(Collected data entries)

##########

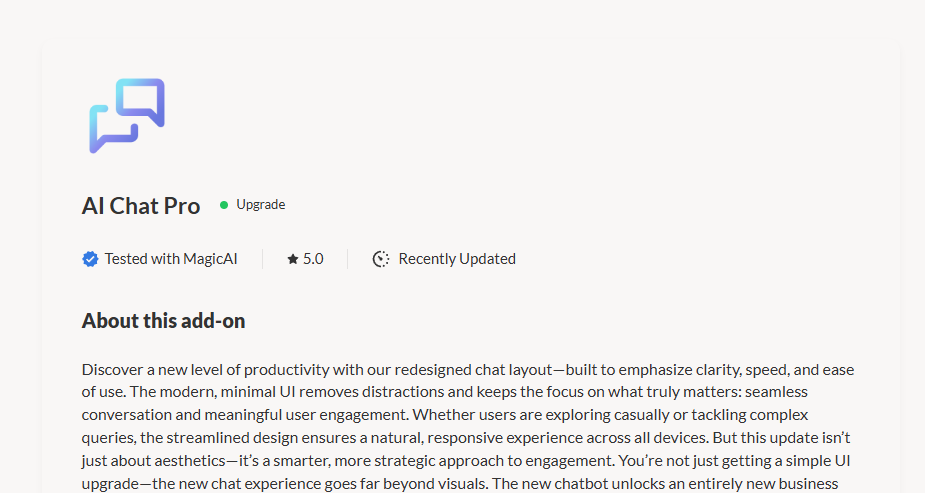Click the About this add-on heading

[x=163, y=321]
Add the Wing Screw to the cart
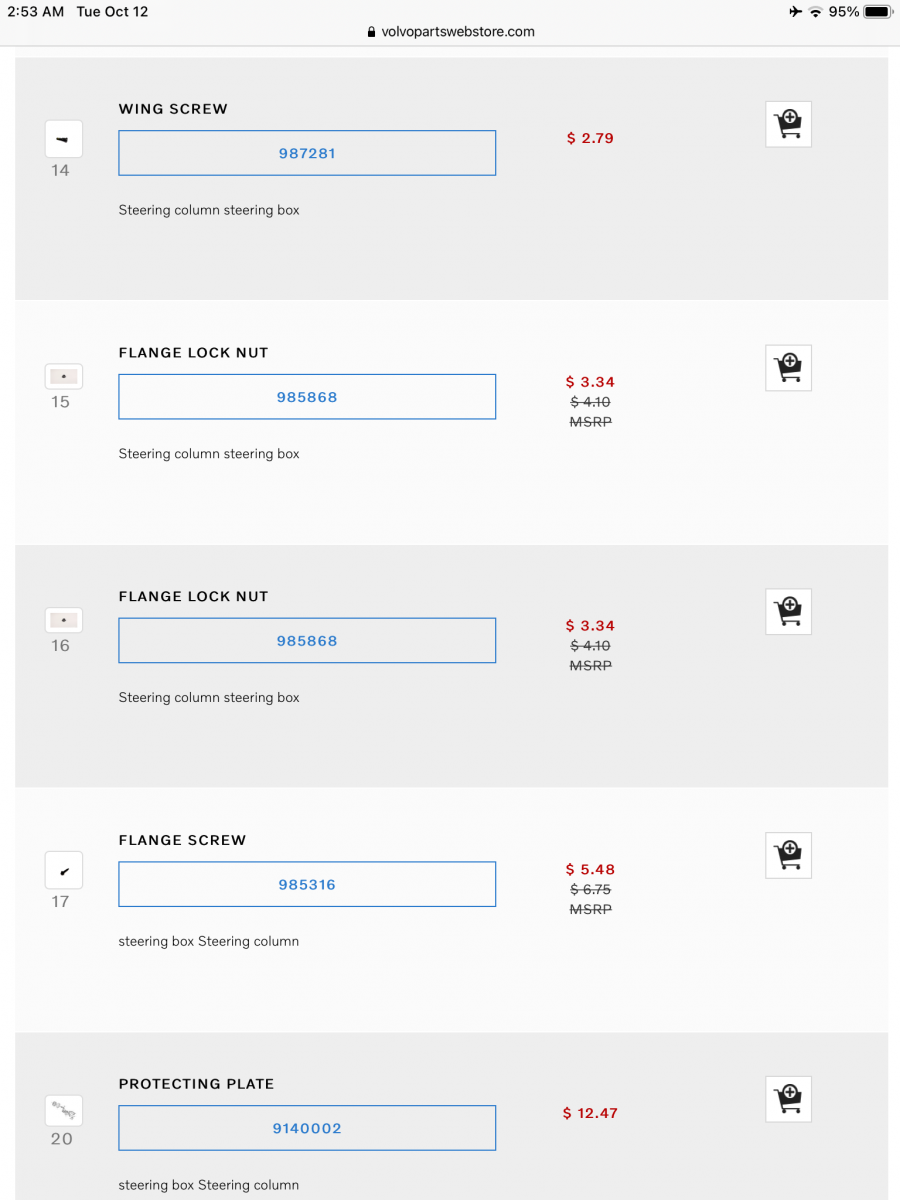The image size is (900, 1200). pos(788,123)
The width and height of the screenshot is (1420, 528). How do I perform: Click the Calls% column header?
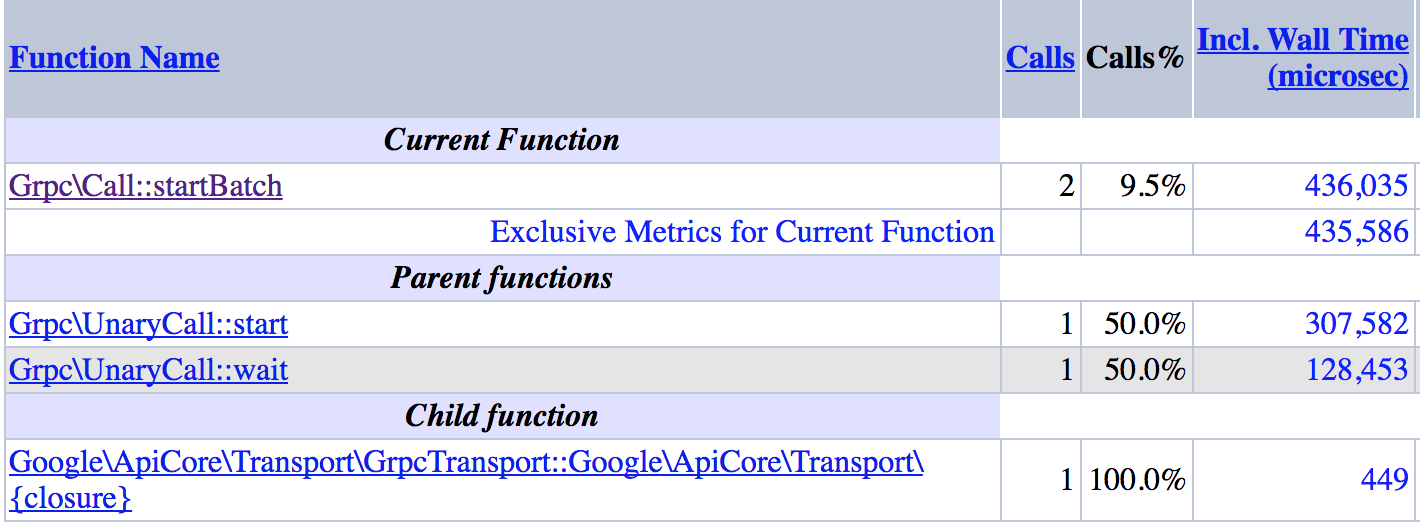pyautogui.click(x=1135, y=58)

##########

Work to be completed
Only an exact copy belongs in the answer: the lines from the one containing "Add the Wing Screw to the cart" through the end of the records, both ends included, minus the pictures.

Output
Add the Wing Screw to the cart
The image size is (900, 1200). pos(788,123)
The width and height of the screenshot is (1420, 528). How do I perform: Click the Calls% column header?
pyautogui.click(x=1135, y=58)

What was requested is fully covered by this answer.